→ **EXCERPT**:

Acharya Sushruta: Father of surger

Acharya Sushruta was the son of Sage Vishwamitra. He was recognized as a genius in the annals of Indian medical science.

Sushruta details the first ever surgical procedures in the Sushruta Samhita,

a unique encyclopaedia of surgery. With regards to when the Sushruta Samhita was written Satya Prakash writes, “Nagarjuna I who redacted the Sushruta Samhita lived about the later part of the fourth century before the Christian era; and the original or the Vruddha Sushruta [Samhita] must have been written at least two centuries earlier.” So the Sushruta Samhita can be dated to around 600 BCE.

Acharya Sushruta is venerated as the father of surgery and the science of anesthesia. When surgery was in its infancy in Europe, Sushruta was performing rhinoplasty (restoration of a damaged nose) by using skin of the cheek. In the Sushruta Samhita, he prescribes treatment for twelve types of fractures and six types of dislocations. His detailed descriptions of garbhavyakranam or human embryology are simply amazing. Sushruta used 125 types of surgical instruments including scalpels, lancets, needles, catheters and rectal speculums; mostly designed from the jaws of animals and birds.” He has also described a number of stitching methods, one of which is the use of horse’s hair and the fibers of bark as thread. In the Sushruta Samhita, he details 300 types of perations. The ancient Indians were pioneers in amputation, caesarean and cranial surgeries and other operations like removal of cataract, hernia, lithotomy (surgical removal of stone from bladder, kidney or urinary tract) and others. Sushruta classified all surgical procedures into eight kinds, namely, aharya (extractions of solid bodies), bhedya (excising), chhedya (incising), eshya (probing), lekhya (scarifying), siviya (suturing), vedhya (puncturing) and uisrauya (evacuating fluids).”

“The portion of the nose to be covered should be first measured with a leaf. Then a piece of skin of the required size should be dissected from the living skin of the cheek and turned back to cover the nose keeping a small pedicle attached to the cheek. The part of the nose to which the skin is to be attached should be made raw by cutting the nasal stump with a knife. The physician then should place the skin on the nose and stitch the two parts swiftly, keeping the skin properly elevated by inserting two tubes of eranda (the castor-oil plant) in the position of the nostrils so that the new nose gets proper shape. The skin thus properly adjusted, it should then be sprinkled with a powder of liquorice, red sandal-wood, and barberry plant. Finally, it should be covered with cotton and clean sesame oil should be constantly applied. When the skin has united and granulated, if the nose is too short or too long, the middle of the flap should be divided and an endeavor made to enlarge or shorten it. (Sushruta Samhita, I.16)”

Even the concept of Rhinoplasty was newely discovered in ancient India, which was withstood by rhinotomy (amputation of the nose). Back then it was the mark of imposition and punishment, practiced over convicts and prisoners to punish them or scar them. Hence the reconstructive surgery was the revolution with which all these problems even if someone is innocent were abolished.

→ **DATASET EXCERPTS**:
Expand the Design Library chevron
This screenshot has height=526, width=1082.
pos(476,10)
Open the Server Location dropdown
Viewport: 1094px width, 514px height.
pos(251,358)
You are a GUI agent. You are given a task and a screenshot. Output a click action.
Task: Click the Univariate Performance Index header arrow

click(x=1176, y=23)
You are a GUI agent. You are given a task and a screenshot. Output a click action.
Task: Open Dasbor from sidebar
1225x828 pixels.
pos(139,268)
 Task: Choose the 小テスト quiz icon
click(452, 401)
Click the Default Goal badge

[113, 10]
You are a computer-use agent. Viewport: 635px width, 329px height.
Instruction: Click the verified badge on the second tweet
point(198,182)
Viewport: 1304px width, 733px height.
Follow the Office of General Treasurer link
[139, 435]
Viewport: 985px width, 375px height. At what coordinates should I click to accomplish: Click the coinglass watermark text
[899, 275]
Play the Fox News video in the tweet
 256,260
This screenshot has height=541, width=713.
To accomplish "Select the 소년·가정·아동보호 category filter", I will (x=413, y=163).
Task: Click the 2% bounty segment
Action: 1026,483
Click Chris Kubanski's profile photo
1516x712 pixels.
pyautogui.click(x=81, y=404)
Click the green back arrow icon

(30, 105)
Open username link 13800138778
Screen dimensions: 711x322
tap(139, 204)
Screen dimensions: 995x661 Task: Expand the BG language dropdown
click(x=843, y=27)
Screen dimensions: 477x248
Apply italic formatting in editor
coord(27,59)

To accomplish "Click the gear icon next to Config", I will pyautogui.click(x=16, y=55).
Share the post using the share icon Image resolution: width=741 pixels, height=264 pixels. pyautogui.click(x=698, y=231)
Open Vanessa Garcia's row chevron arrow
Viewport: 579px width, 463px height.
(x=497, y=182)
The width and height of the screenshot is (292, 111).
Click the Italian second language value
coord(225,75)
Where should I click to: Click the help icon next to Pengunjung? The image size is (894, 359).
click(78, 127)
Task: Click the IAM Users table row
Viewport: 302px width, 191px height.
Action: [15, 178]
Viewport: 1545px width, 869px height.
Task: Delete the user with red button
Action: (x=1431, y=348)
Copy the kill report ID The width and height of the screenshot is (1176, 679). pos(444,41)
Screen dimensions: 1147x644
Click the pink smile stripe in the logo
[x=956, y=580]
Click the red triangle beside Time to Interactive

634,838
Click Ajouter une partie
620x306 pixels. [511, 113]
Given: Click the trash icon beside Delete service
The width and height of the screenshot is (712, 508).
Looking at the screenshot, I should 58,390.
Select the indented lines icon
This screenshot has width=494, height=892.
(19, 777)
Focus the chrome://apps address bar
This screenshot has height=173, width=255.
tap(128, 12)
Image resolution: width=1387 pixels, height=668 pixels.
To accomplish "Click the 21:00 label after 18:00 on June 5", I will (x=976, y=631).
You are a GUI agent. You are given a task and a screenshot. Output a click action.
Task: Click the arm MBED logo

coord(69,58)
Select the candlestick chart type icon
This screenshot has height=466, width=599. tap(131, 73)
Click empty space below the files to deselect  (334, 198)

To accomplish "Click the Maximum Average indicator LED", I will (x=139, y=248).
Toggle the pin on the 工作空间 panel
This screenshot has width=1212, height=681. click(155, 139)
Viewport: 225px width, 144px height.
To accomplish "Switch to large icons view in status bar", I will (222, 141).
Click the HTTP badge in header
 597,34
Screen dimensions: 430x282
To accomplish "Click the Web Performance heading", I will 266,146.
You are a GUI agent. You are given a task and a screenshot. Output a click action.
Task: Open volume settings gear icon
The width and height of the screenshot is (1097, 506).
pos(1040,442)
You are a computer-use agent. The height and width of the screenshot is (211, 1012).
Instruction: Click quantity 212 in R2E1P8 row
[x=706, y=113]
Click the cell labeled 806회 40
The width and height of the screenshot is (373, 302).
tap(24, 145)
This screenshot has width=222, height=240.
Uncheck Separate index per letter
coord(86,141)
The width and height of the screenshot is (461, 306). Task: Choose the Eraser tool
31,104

→ **TASK SET**:
A. Decide whether each statement agrees with the Sushruta page above. For each, answer yes or no and quote the words of the page that decide it.
(i) Sushruta prescribed treatment for twelve types of fractures.
(ii) Sushruta performed rhinoplasty using skin taken from the forehead.
(iii) In the nose procedure, tubes of eranda are inserted where the nostrils go.
B. From the Sushruta page above, quote the passage between "a unique encyclopaedia" and "around 600 BCE.", inclusive.

→ **ANSWERS FOR EACH ITEM**:
A.
(i) Yes: "he prescribes treatment for twelve types of fractures and six types of dislocations"
(ii) No: "Sushruta was performing rhinoplasty (restoration of a damaged nose) by using skin of the cheek"
(iii) Yes: "inserting two tubes of eranda (the castor-oil plant) in the position of the nostrils"

B.
a unique encyclopaedia of surgery. With regards to when the Sushruta Samhita was written Satya Prakash writes, “Nagarjuna I who redacted the Sushruta Samhita lived about the later part of the fourth century before the Christian era; and the original or the Vruddha Sushruta [Samhita] must have been written at least two centuries earlier.” So the Sushruta Samhita can be dated to around 600 BCE.